Oceny Stolara po meczu z Pelikanem
26 października 2017, 18:08 | Autor: RyanOd meczu z Pelikanem Łowicz minęło już kilka dni, ale my na chwilę wracamy jeszcze do tego pojedynku. Chcemy zamknąć to spotkanie tradycyjnymi ocenami dla piłkarzy. Sprawdźcie jak widzewiaków ocenił Stolar.
Patryk Wolański:
Rywale uderzali obok bramki, więc nie miał wcale dużo pracy. Oprócz tego, że musiał być wciąż „na czujce”. Niestety znów źle grał nogami. W drugiej połowie miał w końcówce jedną interwencję, która pomogła zespołowi. Strzał Roberta Kowalczyka był silny i raczej więcej Wolański nie mógł zrobić.
Ocena: 3
Kamil Tlaga:
Na początku meczu rywal wjeżdżał jego stroną, ale dawał sobie zazwyczaj radę, blokując lub zabierając piłkę. W 36. minucie miała miejsce strata piłki w niegroźnej sytuacji, która niemal zakończyła się utratą gola. Super odbiór na początku drugiej połowy i od razu strzał na bramkę. Na wielki plus dla Tlagi, to że często wygrywał pojedynki 1 na 1 w defensywie i rozgrywał trójkąty w ofensywie z Michałem Millerem i Mateuszem Michalskim. Wydaje mi się, że chętniej grał do przodu niż Marcin Kozłowski w ostatnich meczach. Czasem jednak oddawał piłkę zbyt nerwowo w defensywie. Zawodnicy Pelikana rozklepali go w 77. minuciez wraz z Sylwestrzakiem, ale wkrótce Kamil uratował zespół dwukrotnie wygrywając znowu 1 na 1 w polu karnym.

ZAPISANE DANE »
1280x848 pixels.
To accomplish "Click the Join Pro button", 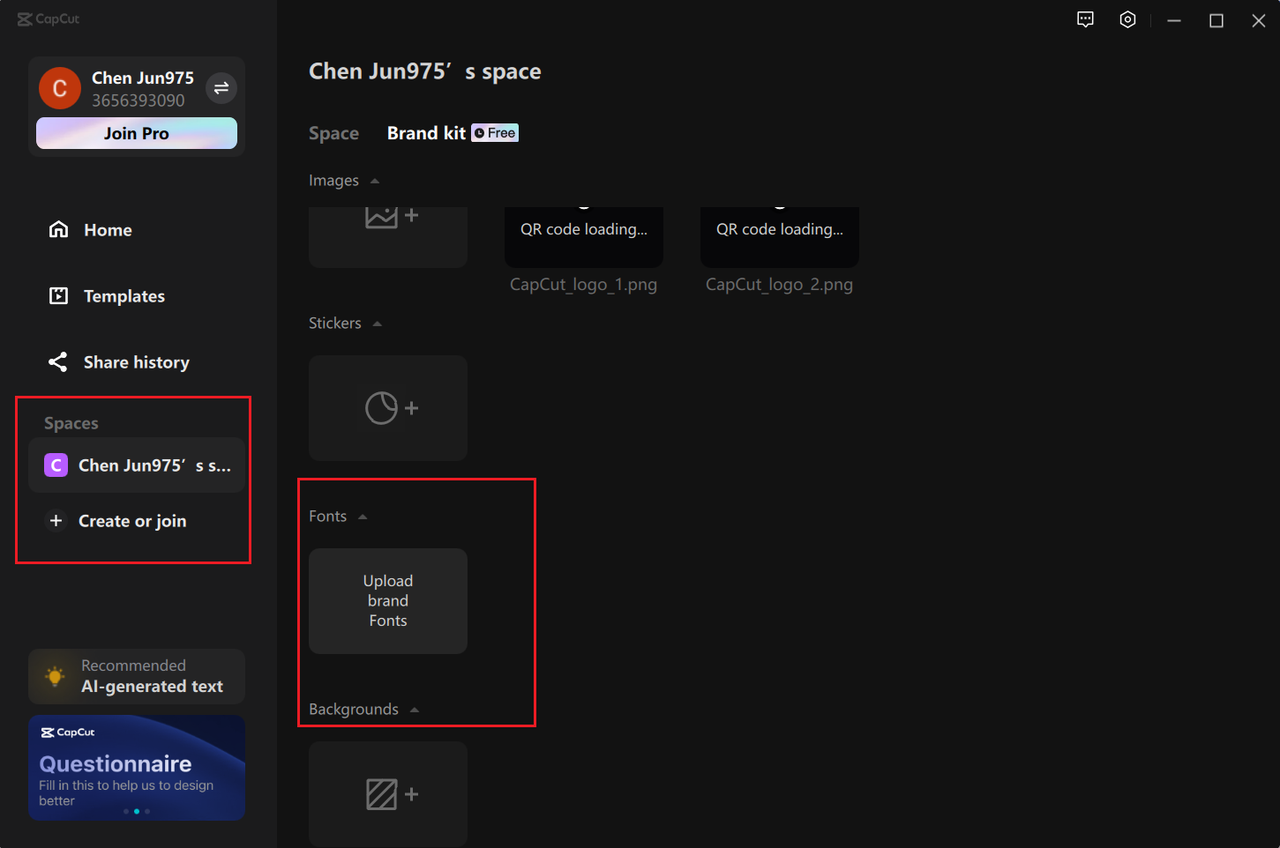I will click(136, 133).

POLECENIA »
a) Wypisz z tekstu o ocenach po meczu z Pelikanem fragment, który zaczyna się od słów zawierających "Oceny Stolara po", a kończy na "widzewiaków ocenił Stolar.".
b) Według tekstu o ocenach po meczu z Pelikanem, w której minucie Kamil Tlaga stracił piłkę w niegroźnej sytuacji?
c) Podaj dalszy ciąg tekstu o ocenach po meczu z Pelikanem, zaczynając po jego ostatnim zdaniu.

ODPOWIEDZI »
a)
Oceny Stolara po meczu z Pelikanem
26 października 2017, 18:08 | Autor: RyanOd meczu z Pelikanem Łowicz minęło już kilka dni, ale my na chwilę wracamy jeszcze do tego pojedynku. Chcemy zamknąć to spotkanie tradycyjnymi ocenami dla piłkarzy. Sprawdźcie jak widzewiaków ocenił Stolar.

b) W 36. minucie.

c)
Ocena: 4
Radosław Sylwestrzak:
Przy groźnych sytuacjach w pierwszej połowie to zazwyczaj on był nieco spóźniony lub źle ustawiony. Juniorski błąd w 27. minucie, gdy nie trafił piłkę, próbując wybijać fałszem wbrew kanonom piłki nożnej. Gdy asekuruje kolegów, to nie podejmuje gry w celu odbioru tylko zawsze opóźnia, a i tak kończyło się to niebezpieczeństwem. Wybijał niestety piłki na pałę, po rogach i autach. W akcji na 1:1 najpierw wyszedł 20 metrów do przodu do górnej piłki, podwajając Radwańskiego i ostatecznie nie skacząc wcale do główki, zostawiając jednocześnie dziurę za sobą. Później wracając odbił piłkę wprost pod nogi Kowalczyka. Zaraz po wznowieniu gry dwa razy próbował wyprowadzić długim podaniem Michalskiego i dwa razy zagrał pod nogi rywala. Bardzo mało momentów, za które można by go pochwalić w tym meczu.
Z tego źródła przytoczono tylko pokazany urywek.